→ Required action
Reproduce word for word the line holding "Viewport: 903px width, 583px" and all lines after it in the data, through the end, leaving out pictures.

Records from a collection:
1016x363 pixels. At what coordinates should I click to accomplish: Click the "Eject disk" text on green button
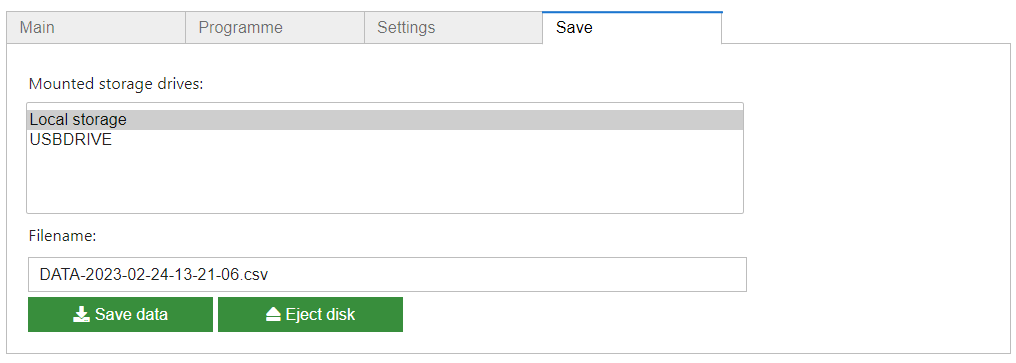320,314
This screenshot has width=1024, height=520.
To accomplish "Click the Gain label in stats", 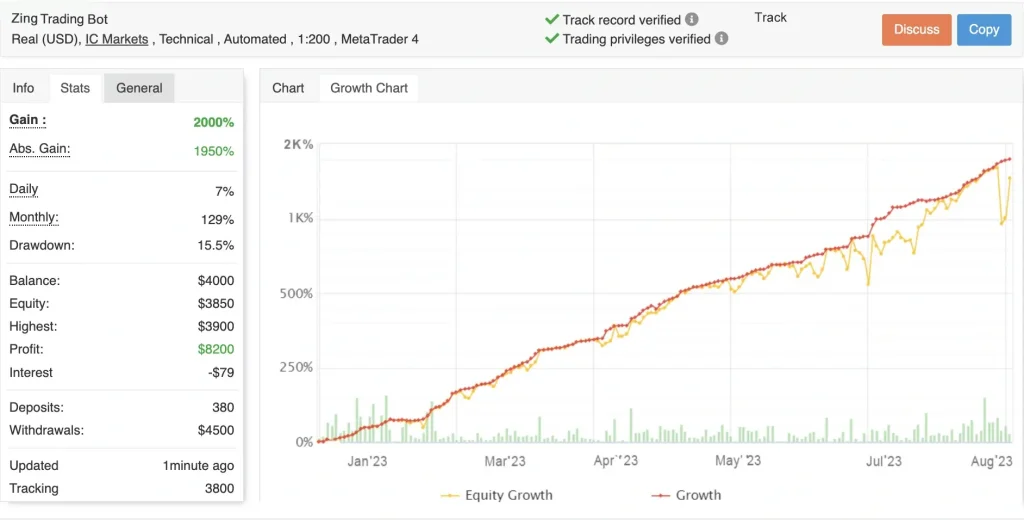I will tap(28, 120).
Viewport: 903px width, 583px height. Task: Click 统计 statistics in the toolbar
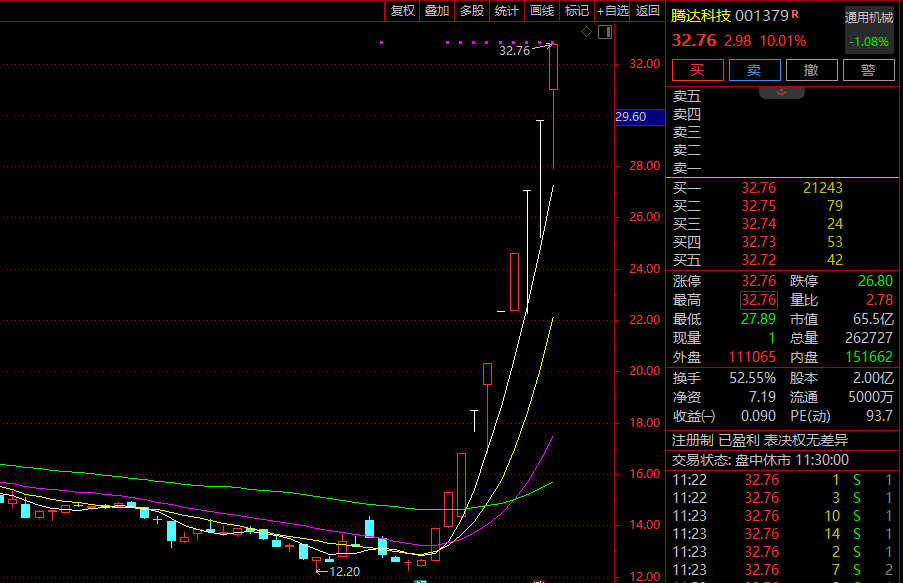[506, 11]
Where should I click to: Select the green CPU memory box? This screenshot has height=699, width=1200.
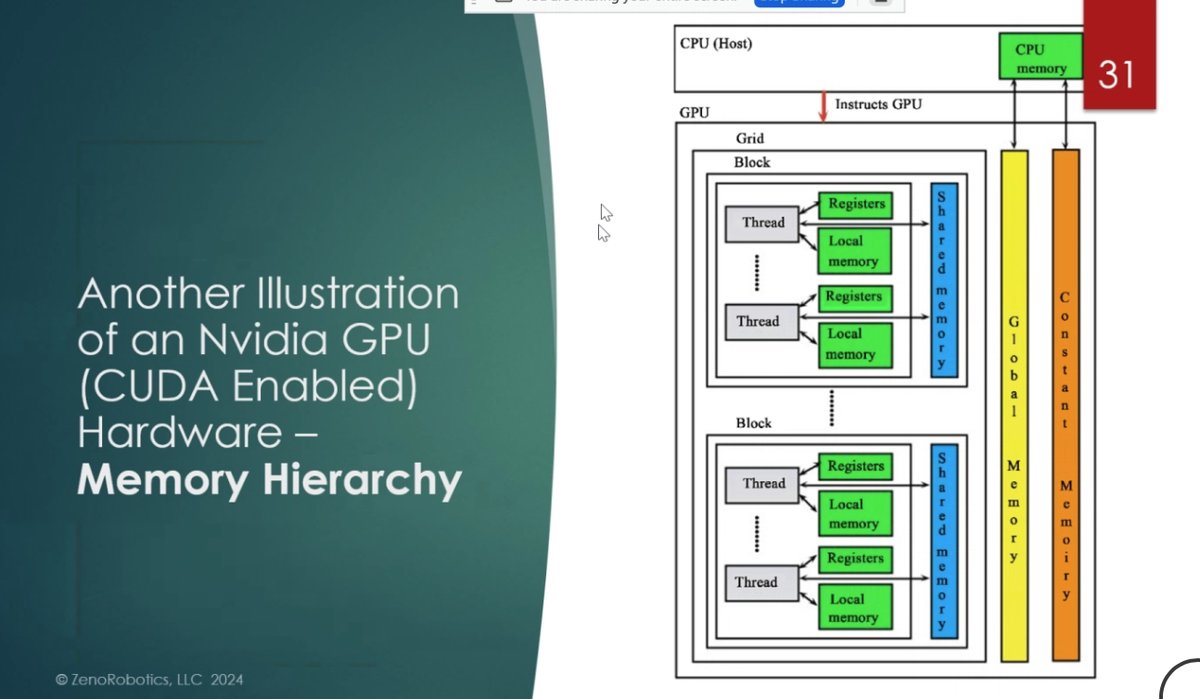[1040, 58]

→ Written answer
Viewport: 903px width, 583px height. Task: Click 统计 statistics in the toolbar
[506, 11]
Where should I click to: Select the green CPU memory box? This screenshot has height=699, width=1200.
[1040, 58]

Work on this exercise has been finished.